D1.423 - Immunological mechanisms underlying pulmonary manifestations in pediatric long COVID patients

Pediatric long COVID involves symptoms persisting over 12 weeks following acute SARS-CoV-2 infection, potentially driven by viral persistence, immune dysregulation, or endothelial dysfunction. Around 4-25% of infected children experience symptoms lasting at least three months, with one-third reporting respiratory issues. A previous epidemiological study at National Taiwan University Children’s Hospital following 879 pediatric long COVID patients revealed that 33% presented with a persistent cough, 20% with fatigue, 15% with dyspnea, and 5% with chest pain. In this study, we aimed to further investigate the immunological profiles of the children with long COVID.

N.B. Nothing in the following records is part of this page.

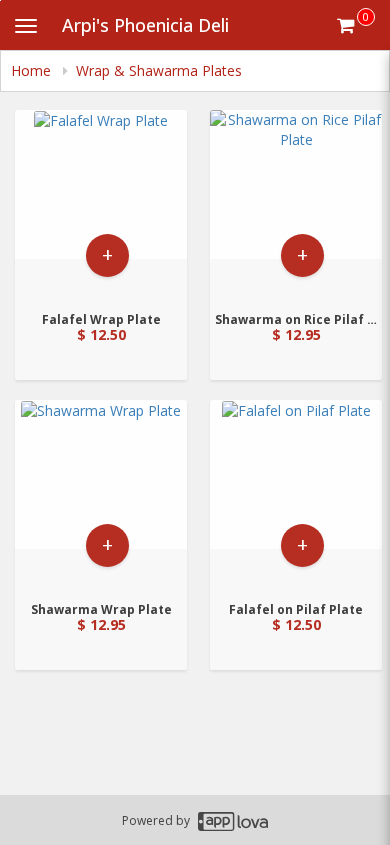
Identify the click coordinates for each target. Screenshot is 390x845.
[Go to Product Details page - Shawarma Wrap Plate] (101, 494)
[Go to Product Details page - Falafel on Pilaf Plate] (296, 494)
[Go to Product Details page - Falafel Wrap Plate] (101, 204)
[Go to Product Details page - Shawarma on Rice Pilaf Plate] (296, 204)
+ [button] (107, 254)
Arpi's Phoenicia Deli (145, 25)
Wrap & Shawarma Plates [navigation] (159, 70)
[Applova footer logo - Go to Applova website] (233, 820)
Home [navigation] (33, 70)
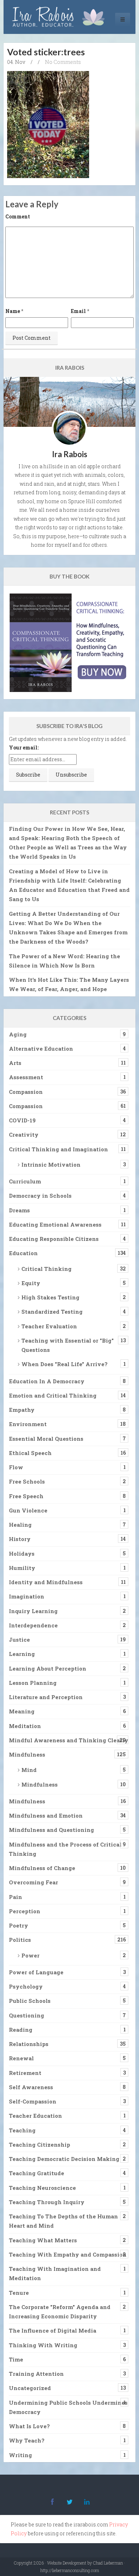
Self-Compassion (32, 2101)
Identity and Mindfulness (46, 1582)
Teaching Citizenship (39, 2144)
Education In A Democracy (46, 1381)
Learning (22, 1653)
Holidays (22, 1553)
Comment (17, 216)
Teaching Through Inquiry (46, 2202)
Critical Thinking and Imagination (58, 1149)
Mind (29, 1769)
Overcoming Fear (33, 1882)
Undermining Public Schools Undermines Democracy (68, 2407)
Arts (15, 1062)
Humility (22, 1567)
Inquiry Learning (33, 1611)
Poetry (18, 1925)
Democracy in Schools (40, 1195)
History (20, 1538)
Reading (20, 2029)
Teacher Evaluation (49, 1326)
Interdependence (33, 1625)
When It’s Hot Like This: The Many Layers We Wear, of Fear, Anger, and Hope (69, 984)
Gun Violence (28, 1510)
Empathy (22, 1409)
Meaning (22, 1711)
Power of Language (36, 1972)
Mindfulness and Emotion (46, 1815)
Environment (28, 1424)
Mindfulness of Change (42, 1868)
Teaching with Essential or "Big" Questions (67, 1345)
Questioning (26, 2015)
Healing (20, 1524)
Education (23, 1253)
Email (78, 311)
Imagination (26, 1596)
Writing (20, 2455)
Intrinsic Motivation (51, 1164)
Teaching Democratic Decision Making (64, 2158)
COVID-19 (22, 1120)
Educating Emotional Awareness (55, 1224)
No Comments (63, 62)
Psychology (26, 1986)
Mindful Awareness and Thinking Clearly (68, 1740)
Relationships (28, 2043)
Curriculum (25, 1181)
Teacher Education (35, 2115)
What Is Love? (29, 2426)
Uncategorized (30, 2387)
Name (12, 311)
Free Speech (26, 1496)
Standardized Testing (52, 1311)
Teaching (22, 2130)
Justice (19, 1639)
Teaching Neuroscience (42, 2187)
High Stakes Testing (50, 1297)
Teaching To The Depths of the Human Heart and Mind (63, 2221)
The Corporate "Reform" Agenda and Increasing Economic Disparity (59, 2311)
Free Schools (27, 1481)
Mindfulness (27, 1754)
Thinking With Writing (43, 2345)
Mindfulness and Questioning (51, 1829)
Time (16, 2359)
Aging (18, 1034)
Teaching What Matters (43, 2240)
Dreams (19, 1210)
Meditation (25, 1725)
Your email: (23, 747)
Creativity (23, 1134)
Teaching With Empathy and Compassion (68, 2254)
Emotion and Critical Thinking (53, 1395)
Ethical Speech (30, 1452)
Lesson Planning (33, 1682)
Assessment (26, 1077)
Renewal (21, 2058)
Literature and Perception (46, 1697)
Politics (20, 1939)
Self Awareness (31, 2087)
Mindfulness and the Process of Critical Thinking (65, 1849)
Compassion (26, 1091)
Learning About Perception (47, 1668)
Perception (24, 1911)
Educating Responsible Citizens (54, 1238)
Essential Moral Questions (46, 1438)
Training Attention (36, 2373)
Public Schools (30, 2000)
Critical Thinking (46, 1268)
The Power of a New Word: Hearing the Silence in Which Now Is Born (64, 961)
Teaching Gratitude (36, 2173)
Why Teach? (27, 2440)
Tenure (19, 2292)
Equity (30, 1283)
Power (30, 1955)
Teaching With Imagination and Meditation (55, 2273)
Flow (16, 1467)
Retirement (25, 2072)
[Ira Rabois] (60, 17)
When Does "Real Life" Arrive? (64, 1364)
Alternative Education (41, 1048)
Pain (15, 1896)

We divided the subjects into three groups: a long COVID group (LC, n=42) with persistent pulmonary symptoms like cough or dyspnea; a convalescent control group (CC, n=65) without pulmonary symptoms; and a healthy, uninfected control group (HC, n=56). We also recorded patient characteristics, evaluated lung function using spirometry, measured serum antibodies, cytokines, and chemokines via ELISA/multiplex assays, and analyzed lymphocyte subsets using flow cytometry.

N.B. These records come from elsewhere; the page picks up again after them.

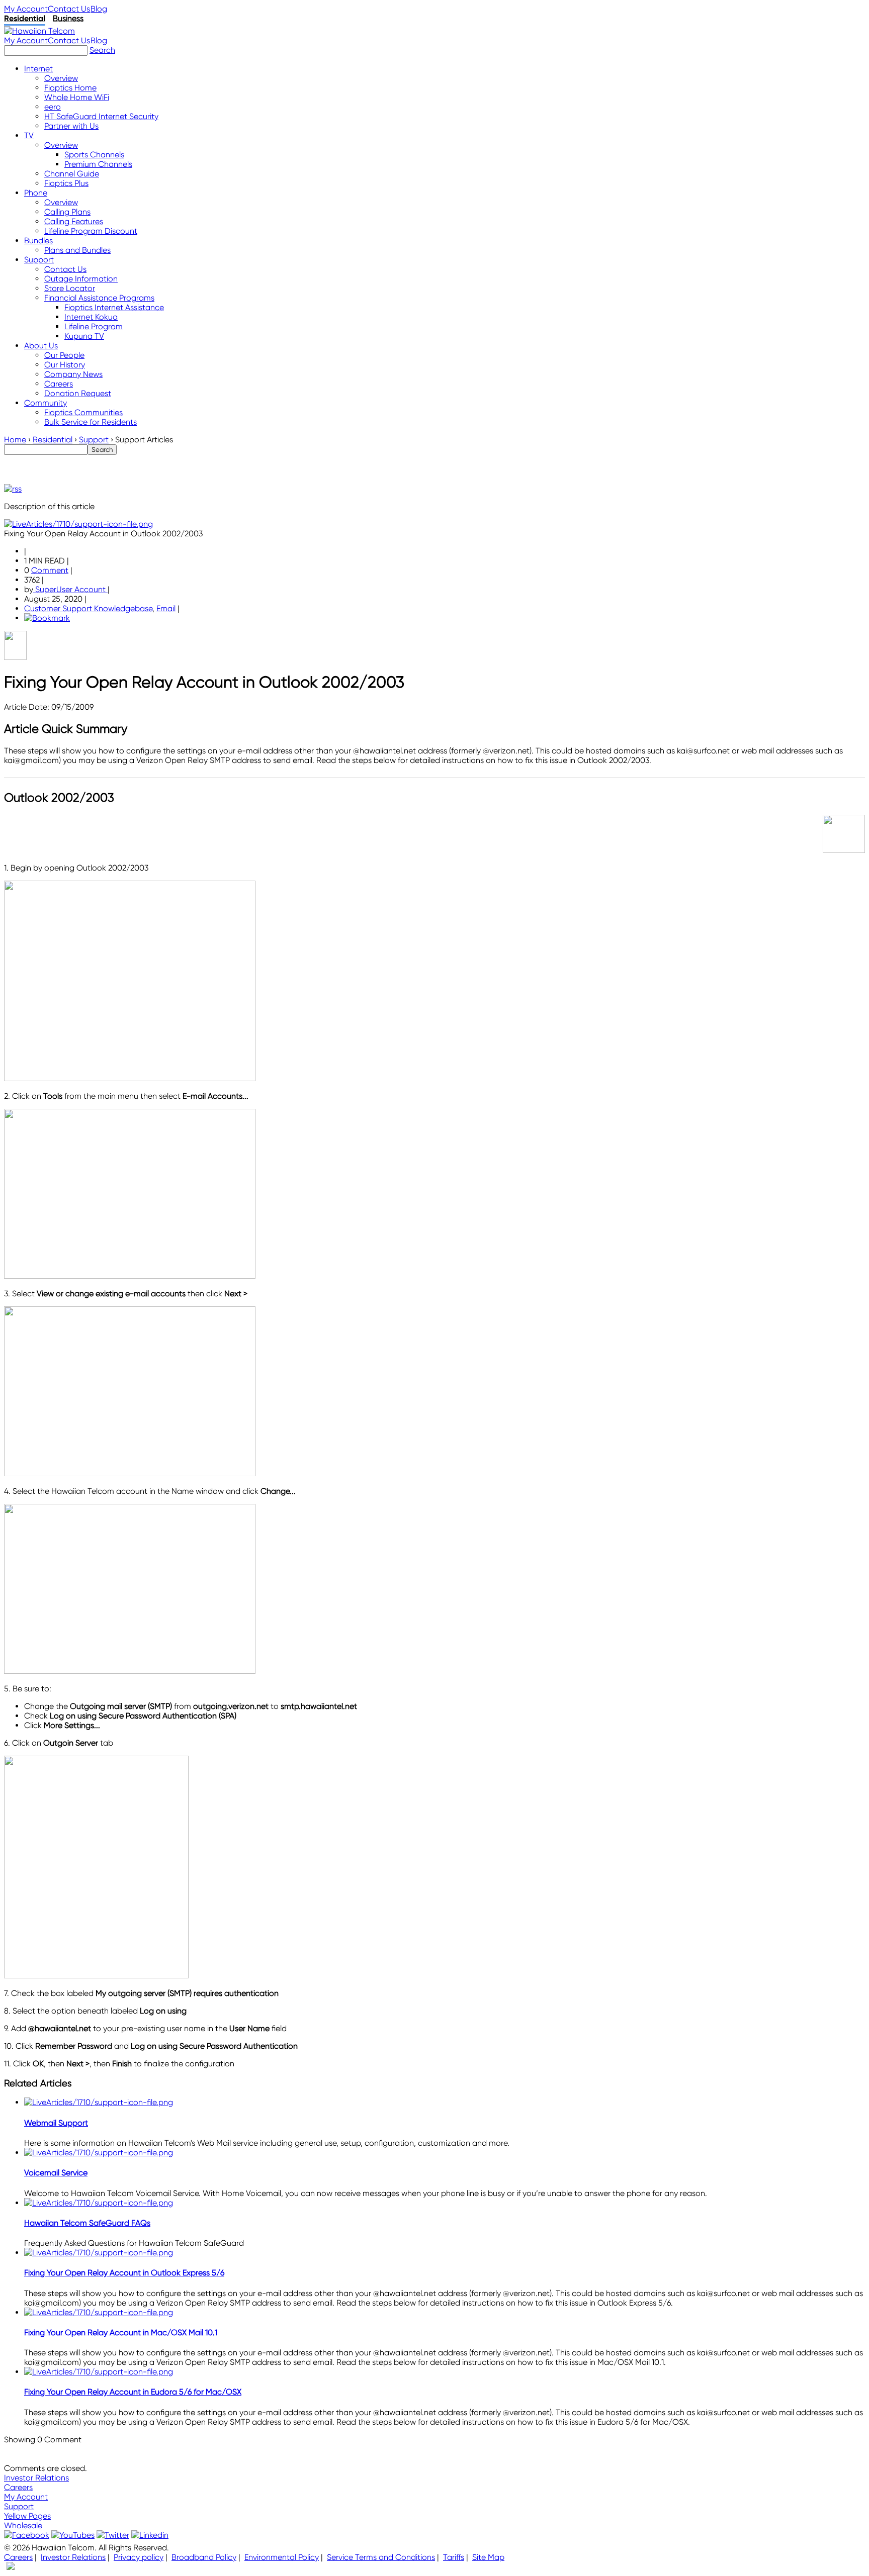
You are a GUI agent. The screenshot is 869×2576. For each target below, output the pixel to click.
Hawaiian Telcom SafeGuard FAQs (87, 2223)
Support (19, 2506)
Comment (49, 570)
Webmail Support (56, 2123)
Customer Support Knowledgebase (88, 608)
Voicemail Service (56, 2172)
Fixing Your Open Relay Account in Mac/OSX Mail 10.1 (120, 2332)
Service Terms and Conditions (381, 2557)
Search (102, 50)
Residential (24, 18)
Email (166, 608)
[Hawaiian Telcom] (39, 31)
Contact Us (69, 9)
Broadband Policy (203, 2557)
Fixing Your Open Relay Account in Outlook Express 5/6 (124, 2272)
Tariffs (453, 2557)
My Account (26, 9)
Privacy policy (138, 2557)
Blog (99, 9)
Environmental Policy (281, 2557)
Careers (18, 2487)
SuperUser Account (70, 589)
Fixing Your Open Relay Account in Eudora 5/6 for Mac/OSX (132, 2392)
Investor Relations (36, 2478)
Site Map (488, 2557)
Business (68, 18)
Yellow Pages (27, 2516)
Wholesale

Lung function tests showed the LC group had significantly lower FEV1 (77.2%) and FVC (79.3%) predicted percentages compared to controls (p < 0.001). Immunological analysis of the LC group indicated heightened inflammation, characterized by elevated Th2 cytokines (IL-10) and increased Th2 chemokines (TARC, CCL2, CCL11, CCL19). Furthermore, there was a noticeable decrease in regulatory T cells (Treg) and increase in memory T cells. Notably, during a two-year follow-up, these differences in Treg and Memory CD4 T cells fully resolved.

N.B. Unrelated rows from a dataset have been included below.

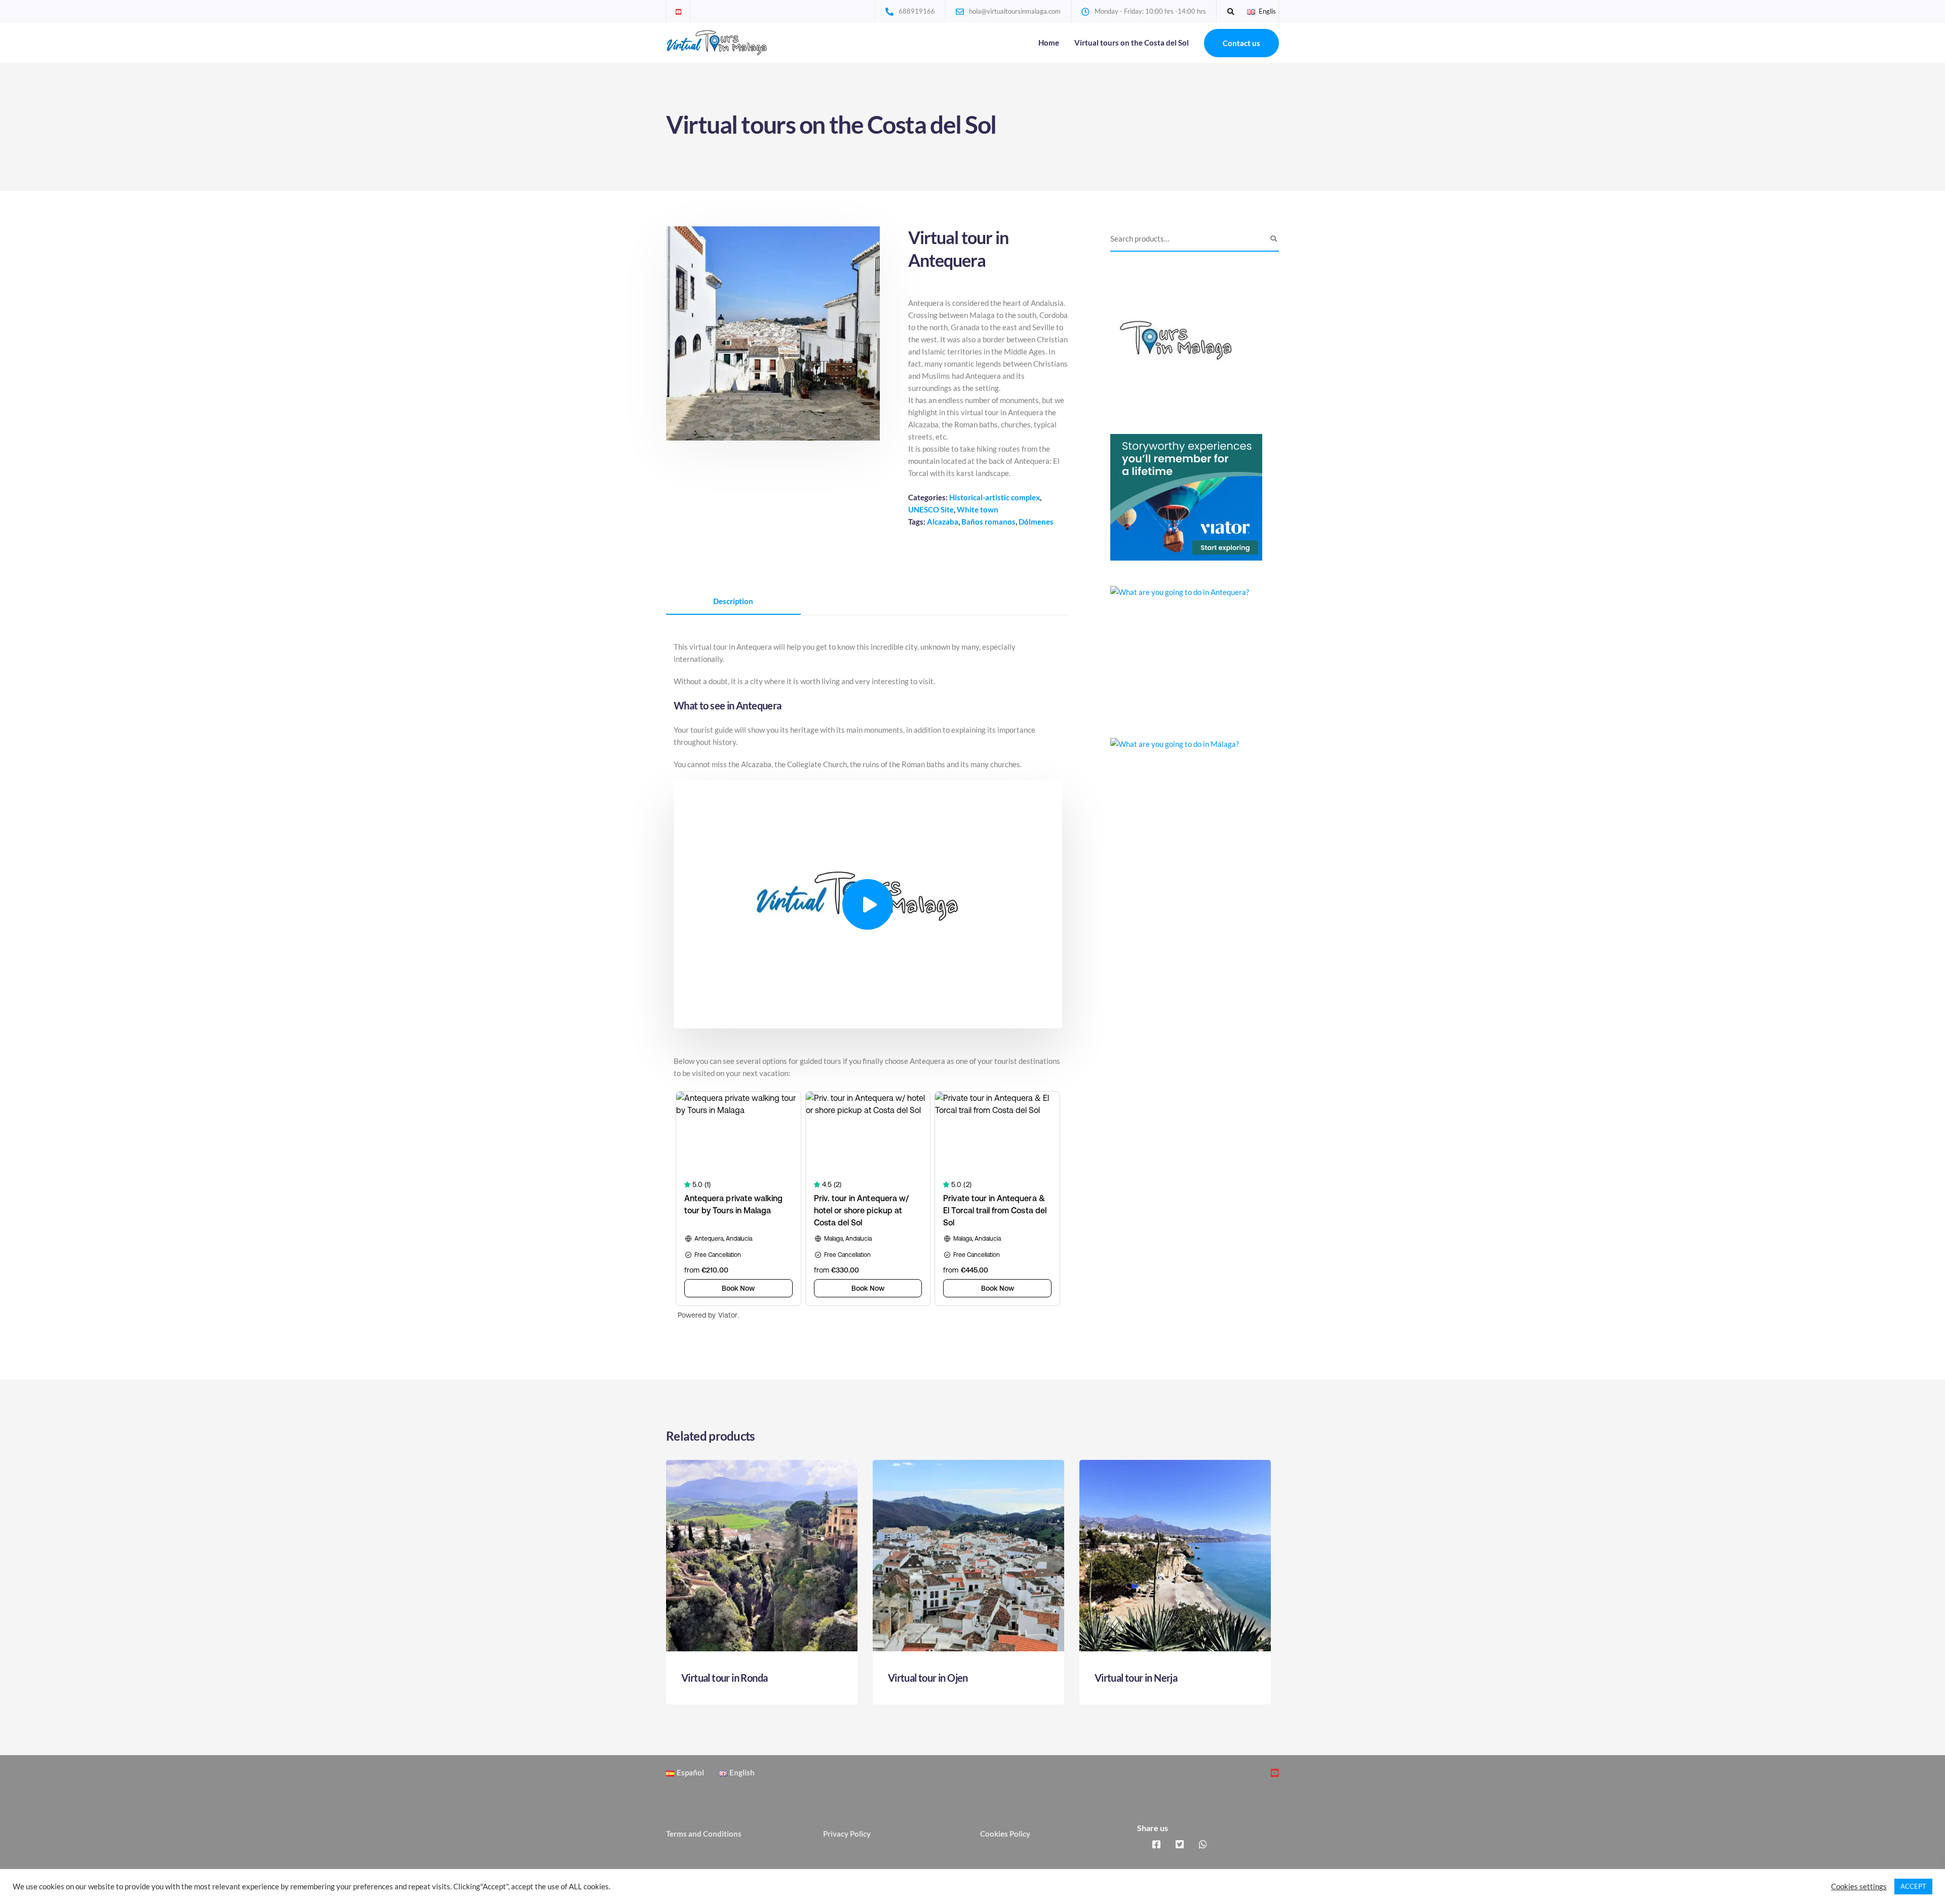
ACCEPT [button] (1913, 1886)
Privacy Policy (847, 1833)
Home (1048, 42)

Based on the study, long COVID with pulmonary symptoms is correlated with increased inflammation. This condition is mechanistically characterized by a decrease in regulatory T cells (Treg) and a simultaneous increase in memory T cells. Furthermore, the immune profile features an upregulation of Th2 cytokines, specifically IL-10, as well as elevated Th2 chemokines including TARC, CCL2, CCL11, and CCL19. Importantly, this represents a transient immune dysregulation, as a two-year follow-up showed no continuing differences in Treg or memory T cells. We believe that the results here might help us in further elucidating the mechanisms involved in long COVID.